_WORK REQUIRED:_
Output the entries that follow, word for word.

[Opening TASK INPUTS section]

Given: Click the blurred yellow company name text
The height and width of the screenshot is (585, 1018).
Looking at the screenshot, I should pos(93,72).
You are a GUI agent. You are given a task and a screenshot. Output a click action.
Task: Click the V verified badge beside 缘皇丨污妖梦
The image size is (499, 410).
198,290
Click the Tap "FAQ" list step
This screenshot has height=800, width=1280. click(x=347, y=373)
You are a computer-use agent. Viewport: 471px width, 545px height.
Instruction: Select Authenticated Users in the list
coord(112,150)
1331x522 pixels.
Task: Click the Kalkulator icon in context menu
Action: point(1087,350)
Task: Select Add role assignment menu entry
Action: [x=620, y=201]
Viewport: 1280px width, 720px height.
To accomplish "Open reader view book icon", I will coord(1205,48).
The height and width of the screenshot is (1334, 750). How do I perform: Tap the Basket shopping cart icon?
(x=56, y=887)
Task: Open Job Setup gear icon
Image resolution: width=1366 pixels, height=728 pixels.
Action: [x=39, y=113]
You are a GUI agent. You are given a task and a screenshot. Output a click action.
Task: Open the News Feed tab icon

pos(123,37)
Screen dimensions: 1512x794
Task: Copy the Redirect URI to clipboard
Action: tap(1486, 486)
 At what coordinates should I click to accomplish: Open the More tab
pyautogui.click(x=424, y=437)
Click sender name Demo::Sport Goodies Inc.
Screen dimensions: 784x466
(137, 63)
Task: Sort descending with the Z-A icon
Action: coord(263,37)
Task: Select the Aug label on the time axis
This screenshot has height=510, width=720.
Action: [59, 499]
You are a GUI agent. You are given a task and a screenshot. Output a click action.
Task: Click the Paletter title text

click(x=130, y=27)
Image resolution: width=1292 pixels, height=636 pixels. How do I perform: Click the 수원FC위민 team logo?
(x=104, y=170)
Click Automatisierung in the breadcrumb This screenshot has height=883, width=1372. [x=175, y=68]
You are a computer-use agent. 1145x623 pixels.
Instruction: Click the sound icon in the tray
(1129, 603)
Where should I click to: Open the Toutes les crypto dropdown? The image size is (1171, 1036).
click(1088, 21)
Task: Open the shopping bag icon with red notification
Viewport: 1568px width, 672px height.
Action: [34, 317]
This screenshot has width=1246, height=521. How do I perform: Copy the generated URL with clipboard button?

[Closing TASK INPUTS section]

_TASK OUTPUT:_
Given: Click the blurred yellow company name text
The height and width of the screenshot is (585, 1018).
Looking at the screenshot, I should pos(93,72).
You are a GUI agent. You are given a task and a screenshot. Output a click action.
Task: Click the V verified badge beside 缘皇丨污妖梦
The image size is (499, 410).
198,290
Click the Tap "FAQ" list step
This screenshot has height=800, width=1280. click(x=347, y=373)
You are a computer-use agent. Viewport: 471px width, 545px height.
Instruction: Select Authenticated Users in the list
coord(112,150)
1331x522 pixels.
Task: Click the Kalkulator icon in context menu
Action: point(1087,350)
Task: Select Add role assignment menu entry
Action: [x=620, y=201]
Viewport: 1280px width, 720px height.
To accomplish "Open reader view book icon", I will coord(1205,48).
The height and width of the screenshot is (1334, 750). How do I perform: Tap the Basket shopping cart icon?
(x=56, y=887)
Task: Open Job Setup gear icon
Image resolution: width=1366 pixels, height=728 pixels.
Action: [x=39, y=113]
You are a GUI agent. You are given a task and a screenshot. Output a click action.
Task: Open the News Feed tab icon

pos(123,37)
Screen dimensions: 1512x794
Task: Copy the Redirect URI to clipboard
Action: tap(1486, 486)
 At what coordinates should I click to accomplish: Open the More tab
pyautogui.click(x=424, y=437)
Click sender name Demo::Sport Goodies Inc.
Screen dimensions: 784x466
(137, 63)
Task: Sort descending with the Z-A icon
Action: coord(263,37)
Task: Select the Aug label on the time axis
This screenshot has height=510, width=720.
Action: [59, 499]
You are a GUI agent. You are given a task and a screenshot. Output a click action.
Task: Click the Paletter title text

click(x=130, y=27)
Image resolution: width=1292 pixels, height=636 pixels. How do I perform: Click the 수원FC위민 team logo?
(x=104, y=170)
Click Automatisierung in the breadcrumb This screenshot has height=883, width=1372. [x=175, y=68]
You are a computer-use agent. 1145x623 pixels.
Instruction: Click the sound icon in the tray
(1129, 603)
Where should I click to: Open the Toutes les crypto dropdown? The image size is (1171, 1036).
click(1088, 21)
Task: Open the shopping bag icon with red notification
Viewport: 1568px width, 672px height.
Action: [34, 317]
This screenshot has width=1246, height=521. How do I perform: Copy the generated URL with clipboard button?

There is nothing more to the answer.